WHAT THE TASK REQUIRES >> An exact restatement of the records below is expected.
START INFORMATION SUPPLIED
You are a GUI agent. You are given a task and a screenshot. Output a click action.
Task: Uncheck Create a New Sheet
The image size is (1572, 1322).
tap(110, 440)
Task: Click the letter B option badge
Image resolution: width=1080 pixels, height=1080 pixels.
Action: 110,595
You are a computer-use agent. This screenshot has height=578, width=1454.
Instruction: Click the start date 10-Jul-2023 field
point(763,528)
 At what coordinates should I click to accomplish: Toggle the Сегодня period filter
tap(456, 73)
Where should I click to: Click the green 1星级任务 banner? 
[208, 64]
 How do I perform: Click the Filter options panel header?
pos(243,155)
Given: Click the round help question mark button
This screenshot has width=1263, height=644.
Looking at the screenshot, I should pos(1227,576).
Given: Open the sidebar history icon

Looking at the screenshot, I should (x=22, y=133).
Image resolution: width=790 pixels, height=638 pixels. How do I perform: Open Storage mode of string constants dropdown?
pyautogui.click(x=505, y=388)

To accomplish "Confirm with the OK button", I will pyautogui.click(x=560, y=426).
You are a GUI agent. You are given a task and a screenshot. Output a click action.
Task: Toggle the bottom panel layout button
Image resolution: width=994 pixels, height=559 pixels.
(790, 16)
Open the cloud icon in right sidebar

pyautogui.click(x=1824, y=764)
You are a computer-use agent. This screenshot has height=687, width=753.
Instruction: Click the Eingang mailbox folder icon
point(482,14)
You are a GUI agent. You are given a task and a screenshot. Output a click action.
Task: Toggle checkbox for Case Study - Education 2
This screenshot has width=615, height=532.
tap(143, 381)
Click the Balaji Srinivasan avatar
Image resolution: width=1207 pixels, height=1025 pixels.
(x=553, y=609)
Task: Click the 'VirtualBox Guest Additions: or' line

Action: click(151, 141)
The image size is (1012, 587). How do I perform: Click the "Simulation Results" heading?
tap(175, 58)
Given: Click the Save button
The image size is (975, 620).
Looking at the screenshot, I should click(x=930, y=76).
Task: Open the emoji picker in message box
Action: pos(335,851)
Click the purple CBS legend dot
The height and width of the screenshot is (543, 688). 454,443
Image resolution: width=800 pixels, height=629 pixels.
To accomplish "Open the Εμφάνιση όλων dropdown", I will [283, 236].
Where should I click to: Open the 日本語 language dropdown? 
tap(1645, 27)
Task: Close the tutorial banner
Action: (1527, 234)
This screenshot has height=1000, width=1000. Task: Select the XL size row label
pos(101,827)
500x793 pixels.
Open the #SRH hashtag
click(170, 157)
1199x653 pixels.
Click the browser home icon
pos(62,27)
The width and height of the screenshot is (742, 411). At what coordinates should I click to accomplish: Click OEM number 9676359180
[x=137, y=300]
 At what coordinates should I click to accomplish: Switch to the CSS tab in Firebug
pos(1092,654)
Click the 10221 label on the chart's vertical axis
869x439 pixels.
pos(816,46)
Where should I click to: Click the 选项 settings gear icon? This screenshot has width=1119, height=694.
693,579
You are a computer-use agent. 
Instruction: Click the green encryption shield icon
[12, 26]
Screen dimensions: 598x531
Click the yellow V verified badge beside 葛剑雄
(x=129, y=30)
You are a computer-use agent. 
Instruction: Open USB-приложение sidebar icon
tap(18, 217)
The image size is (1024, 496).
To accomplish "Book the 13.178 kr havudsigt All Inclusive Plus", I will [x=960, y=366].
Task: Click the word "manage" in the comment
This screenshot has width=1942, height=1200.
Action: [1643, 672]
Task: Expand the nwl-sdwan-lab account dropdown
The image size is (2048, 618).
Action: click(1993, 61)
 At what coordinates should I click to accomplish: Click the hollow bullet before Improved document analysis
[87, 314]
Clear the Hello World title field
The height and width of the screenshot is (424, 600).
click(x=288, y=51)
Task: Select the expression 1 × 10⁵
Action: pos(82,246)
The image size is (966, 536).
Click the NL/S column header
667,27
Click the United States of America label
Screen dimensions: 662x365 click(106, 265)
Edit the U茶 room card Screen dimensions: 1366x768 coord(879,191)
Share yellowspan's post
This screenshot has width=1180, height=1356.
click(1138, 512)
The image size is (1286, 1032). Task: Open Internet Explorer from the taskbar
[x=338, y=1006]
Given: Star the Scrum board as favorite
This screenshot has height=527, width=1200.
END INFORMATION SUPPLIED
YOUR RESPONSE >>
You are a GUI agent. You are given a task and a screenshot. Output a click action.
Task: Uncheck Create a New Sheet
The image size is (1572, 1322).
tap(110, 440)
Task: Click the letter B option badge
Image resolution: width=1080 pixels, height=1080 pixels.
Action: 110,595
You are a computer-use agent. This screenshot has height=578, width=1454.
Instruction: Click the start date 10-Jul-2023 field
point(763,528)
 At what coordinates should I click to accomplish: Toggle the Сегодня period filter
tap(456, 73)
Where should I click to: Click the green 1星级任务 banner? 
[208, 64]
 How do I perform: Click the Filter options panel header?
pos(243,155)
Given: Click the round help question mark button
This screenshot has width=1263, height=644.
Looking at the screenshot, I should pos(1227,576).
Given: Open the sidebar history icon

Looking at the screenshot, I should (x=22, y=133).
Image resolution: width=790 pixels, height=638 pixels. How do I perform: Open Storage mode of string constants dropdown?
pyautogui.click(x=505, y=388)

To accomplish "Confirm with the OK button", I will pyautogui.click(x=560, y=426).
You are a GUI agent. You are given a task and a screenshot. Output a click action.
Task: Toggle the bottom panel layout button
Image resolution: width=994 pixels, height=559 pixels.
(790, 16)
Open the cloud icon in right sidebar

pyautogui.click(x=1824, y=764)
You are a computer-use agent. This screenshot has height=687, width=753.
Instruction: Click the Eingang mailbox folder icon
point(482,14)
You are a GUI agent. You are given a task and a screenshot. Output a click action.
Task: Toggle checkbox for Case Study - Education 2
This screenshot has width=615, height=532.
tap(143, 381)
Click the Balaji Srinivasan avatar
Image resolution: width=1207 pixels, height=1025 pixels.
(x=553, y=609)
Task: Click the 'VirtualBox Guest Additions: or' line

Action: click(151, 141)
The image size is (1012, 587). How do I perform: Click the "Simulation Results" heading?
tap(175, 58)
Given: Click the Save button
The image size is (975, 620).
Looking at the screenshot, I should click(x=930, y=76).
Task: Open the emoji picker in message box
Action: pos(335,851)
Click the purple CBS legend dot
The height and width of the screenshot is (543, 688). 454,443
Image resolution: width=800 pixels, height=629 pixels.
To accomplish "Open the Εμφάνιση όλων dropdown", I will [283, 236].
Where should I click to: Open the 日本語 language dropdown? 
tap(1645, 27)
Task: Close the tutorial banner
Action: (1527, 234)
This screenshot has height=1000, width=1000. Task: Select the XL size row label
pos(101,827)
500x793 pixels.
Open the #SRH hashtag
click(170, 157)
1199x653 pixels.
Click the browser home icon
pos(62,27)
The width and height of the screenshot is (742, 411). At what coordinates should I click to accomplish: Click OEM number 9676359180
[x=137, y=300]
 At what coordinates should I click to accomplish: Switch to the CSS tab in Firebug
pos(1092,654)
Click the 10221 label on the chart's vertical axis
869x439 pixels.
pos(816,46)
Where should I click to: Click the 选项 settings gear icon? This screenshot has width=1119, height=694.
693,579
You are a computer-use agent. 
Instruction: Click the green encryption shield icon
[12, 26]
Screen dimensions: 598x531
Click the yellow V verified badge beside 葛剑雄
(x=129, y=30)
You are a computer-use agent. 
Instruction: Open USB-приложение sidebar icon
tap(18, 217)
The image size is (1024, 496).
To accomplish "Book the 13.178 kr havudsigt All Inclusive Plus", I will [x=960, y=366].
Task: Click the word "manage" in the comment
This screenshot has width=1942, height=1200.
Action: [1643, 672]
Task: Expand the nwl-sdwan-lab account dropdown
The image size is (2048, 618).
Action: click(1993, 61)
 At what coordinates should I click to accomplish: Click the hollow bullet before Improved document analysis
[87, 314]
Clear the Hello World title field
The height and width of the screenshot is (424, 600).
click(x=288, y=51)
Task: Select the expression 1 × 10⁵
Action: pos(82,246)
The image size is (966, 536).
Click the NL/S column header
667,27
Click the United States of America label
Screen dimensions: 662x365 click(106, 265)
Edit the U茶 room card Screen dimensions: 1366x768 coord(879,191)
Share yellowspan's post
This screenshot has width=1180, height=1356.
click(1138, 512)
The image size is (1286, 1032). Task: Open Internet Explorer from the taskbar
[x=338, y=1006]
Given: Star the Scrum board as favorite
This screenshot has height=527, width=1200.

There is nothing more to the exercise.